— Instructions —
A: List every office in the Hernán Padilla text that has an "In office" date range.
B: From the Hernán Padilla text, quote the passage that opens with the words containing "At-Large Member of" and closes with "of Medicine (MD)".
C: According to the Hernán Padilla text, which non-partisan group did Padilla lead in the 1967 pro-statehood campaign?

— Supplied text —
###

Mayor of San Juan, Puerto Rico
- In office January 12, 1977 – January 2, 1985
- Preceded by: Carlos Romero Barceló
- Succeeded by: Baltasar Corrada del Río

42nd President of the United States Conference of Mayors
- In office 1984–1985
- Preceded by: Richard Fulton
- Succeeded by: Ernest Morial

At-Large Member of the Puerto Rico House of Representatives
- In office January 2, 1968 – January 2, 1977

Majority Leader of the Puerto Rico House of Representatives
- In office 1969–1973
- Preceded by: Ernesto Ramos Antonini
- Succeeded by: José R. Morales

Personal details
- Born: May 5, 1938 (age 88) Mayagüez, Puerto Rico
- Party: New Progressive Party (PNP); Puerto Rican Renewal Party (PRP);
- Alma mater: University of Maryland School of Medicine (MD)

Military service
- Allegiance: United States of America
- Branch/service: Army National Guard; United States Army Reserve;
- Years of service: 1954–1987 ARNG; 1987–1993 USAR;
- Rank: Coronel

= Hernán Padilla =

Puerto Rican politician

Hernán Padilla Ramírez (born May 5, 1938) is an American politician who served as mayor of San Juan, Puerto Rico.

== Biography ==
Padilla graduated from the University of Maryland School of Medicine in 1963. After training as a nephrologist, he entered private practice and joined the Puerto Rico National Guard in 1954 and transferred in 1987 to the United States Army Reserve in Fort Meade Maryland. He was sent to active duty during the Gulf War and assigned to Walter Reed Army Medical Center. Padilla retired from the military service in 1993. In 1967, he became politically active, participating in the pro-statehood campaign leading to the July 27 political status plebiscite, as a leader of Estadistas Unidos (Statehooders United), a non-partisan group founded by long-time Statehood Republican Party gubernatorial candidate Luis A. Ferré. On August 20, 1967, at the assembly in Carolina, Puerto Rico at which the organization was dissolved, Padilla and other party leaders proposed the creation of a new political party that would eventually be known as the New Progressive Party (NPP) or Partido Nuevo Progresista (PNP) in Spanish.

###

— Data supplied —
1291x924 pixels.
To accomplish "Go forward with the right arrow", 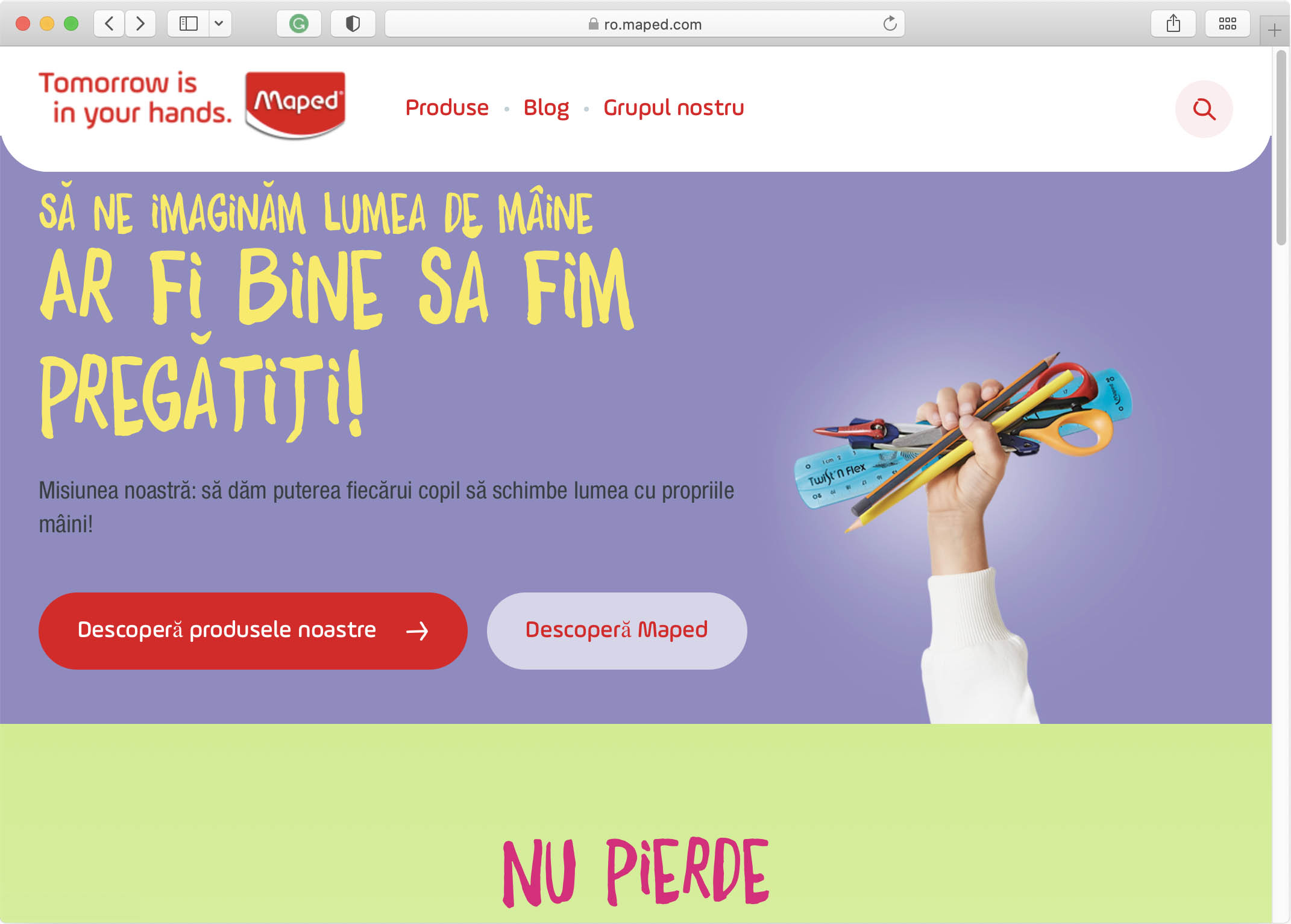I will point(140,24).
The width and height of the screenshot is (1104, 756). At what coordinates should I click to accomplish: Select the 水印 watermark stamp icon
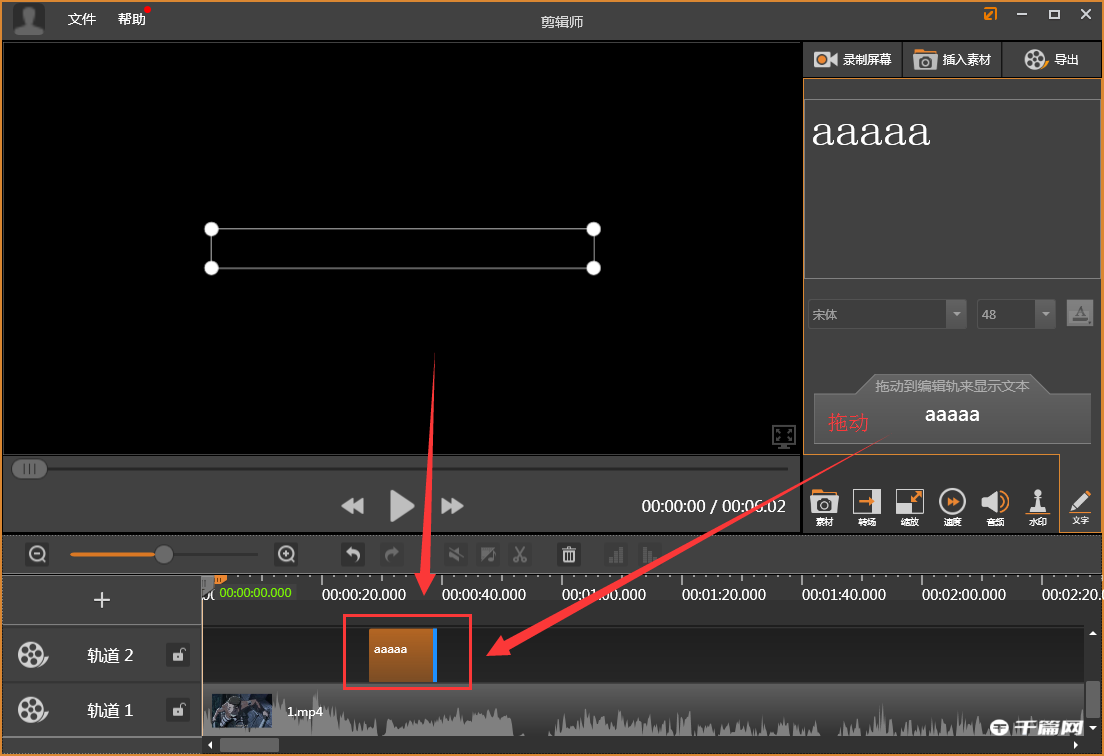[1038, 506]
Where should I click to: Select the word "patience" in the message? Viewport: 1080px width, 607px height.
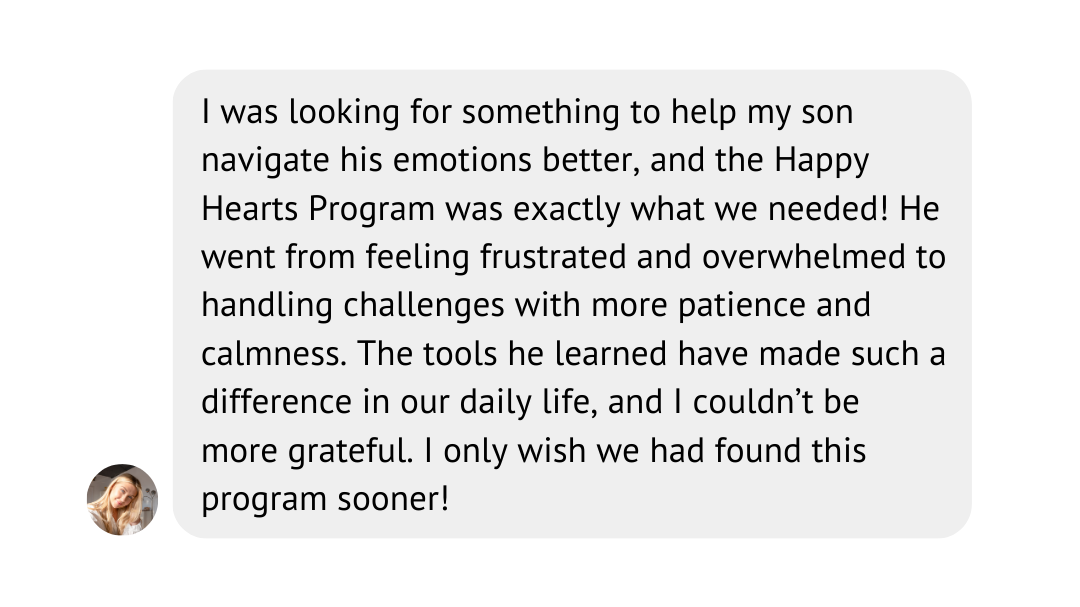[742, 307]
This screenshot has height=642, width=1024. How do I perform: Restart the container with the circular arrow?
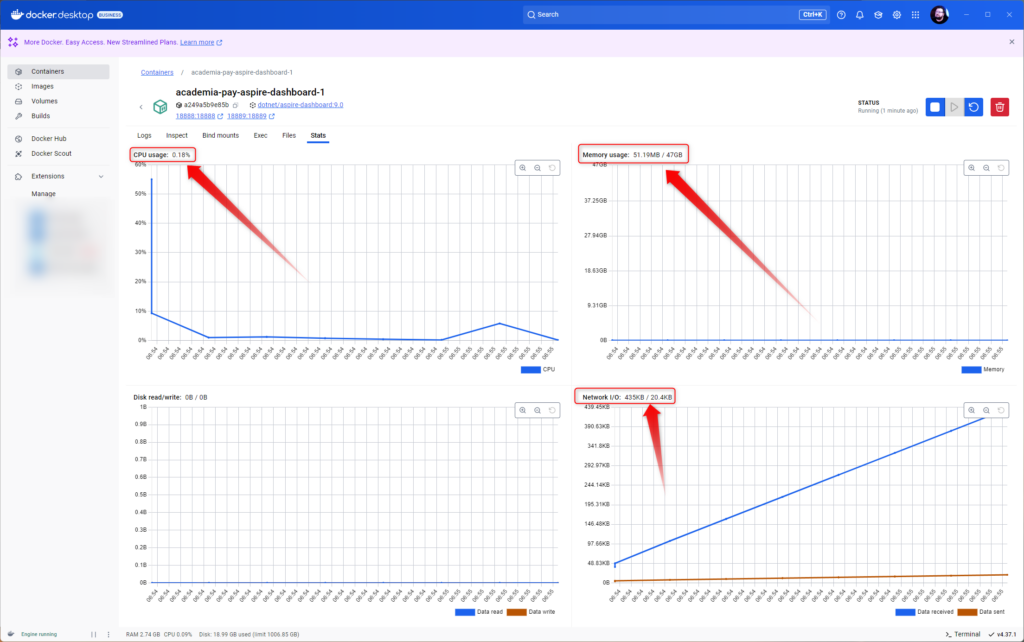pyautogui.click(x=973, y=107)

###

— Outputs by task —
A:
Mayor of San Juan, Puerto Rico
42nd President of the United States Conference of Mayors
At-Large Member of the Puerto Rico House of Representatives
Majority Leader of the Puerto Rico House of Representatives

B:
At-Large Member of the Puerto Rico House of Representatives
- In office January 2, 1968 – January 2, 1977

Majority Leader of the Puerto Rico House of Representatives
- In office 1969–1973
- Preceded by: Ernesto Ramos Antonini
- Succeeded by: José R. Morales

Personal details
- Born: May 5, 1938 (age 88) Mayagüez, Puerto Rico
- Party: New Progressive Party (PNP); Puerto Rican Renewal Party (PRP);
- Alma mater: University of Maryland School of Medicine (MD)

C: Estadistas Unidos (Statehooders United).